The principle contemporary variant is the HJ-8E, which has a thermal imaging system, a range of four kilometers, and reported penetration of one-thousand-millimeter RHA. A new HJ-8L launch unit has miniaturized circuitry to reduce its weight to fifty pounds, so it can serve as a truly man-portable weapon. Finally, there is also a longer-range HJ-8H that can strike targets up to six kilometers distant, including helicopters. Specialized HJ-8F bunker busters with thermobaric warheads and HJ-8S anti-shipping missiles also exist.

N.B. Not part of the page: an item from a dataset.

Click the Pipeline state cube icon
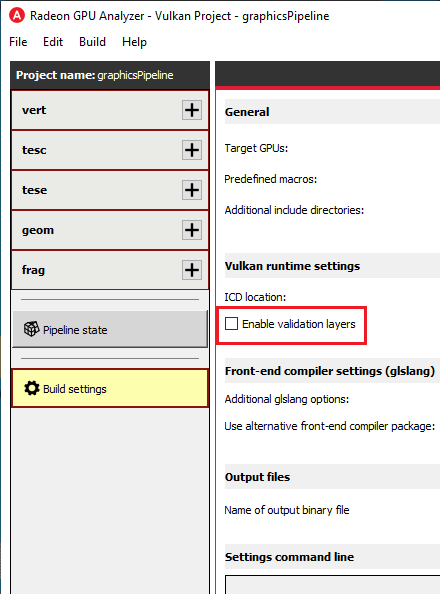The width and height of the screenshot is (440, 594). pyautogui.click(x=31, y=329)

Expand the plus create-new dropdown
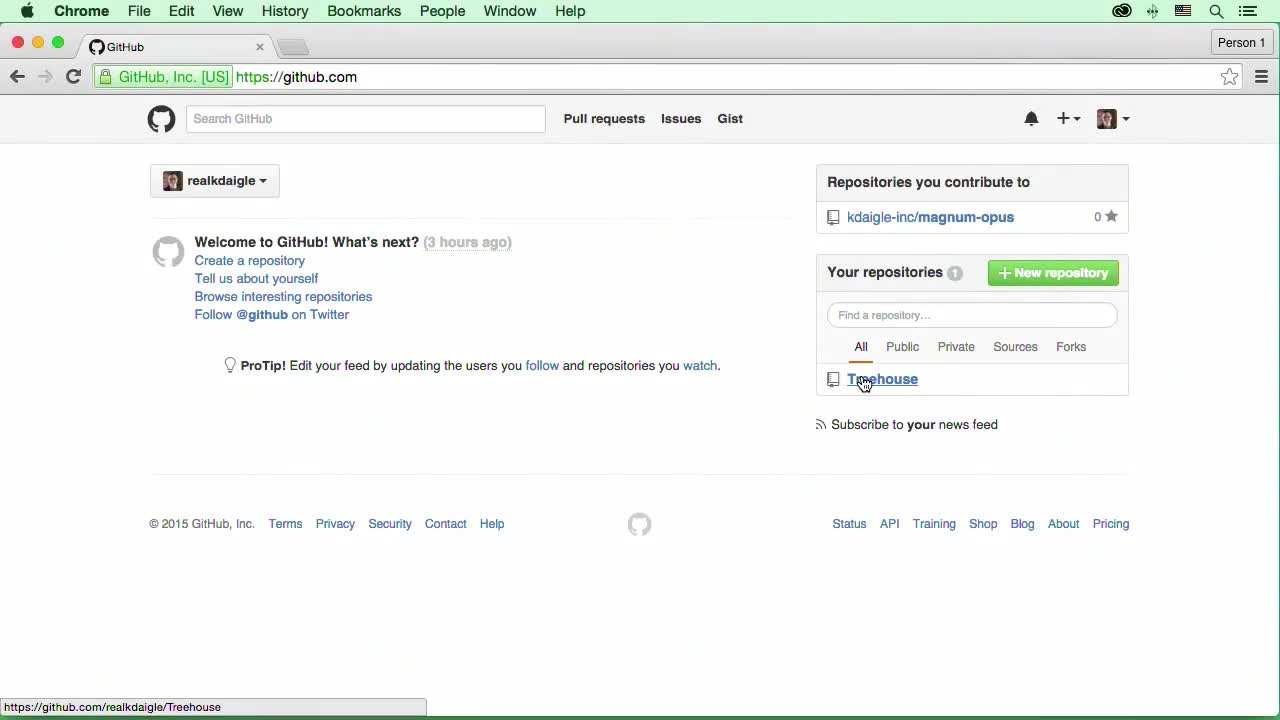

The Red Arrow is the most widespread antitank system in the People’s Liberation Army. As an infantry weapon, the four-part system is fired from a heavy tripod. However, it is also mounted on infantry fighting vehicles, wheeled APCs and attack helicopters.

Beijing has extensively exported the missiles to nearly twenty countries in Asia, Africa and South America. Egypt, Sudan and Pakistan also produce the weapon under license. Pakistan has produced around twenty-three thousand of its own Baktar-Shikan variant, mounted on Land Rovers, APCS and even AH-1 Cobra attack helicopters bought from the United States.

The Red Arrow was first used in action by Bosnian fighters facing Serbian armor in the early 1990s. Reportedly supplied by Pakistan despite a UN arms embargo, the Red Arrows were filmed knocking out numerous T-55 and M-84 tanks (the latter a Yugoslav derivative of the T-72), as well as BMP-1 infantry fighting vehicles, and were credited with blunting Serbian armored offensives in the Battles of Stup in 1992 and Tesanj in 1993.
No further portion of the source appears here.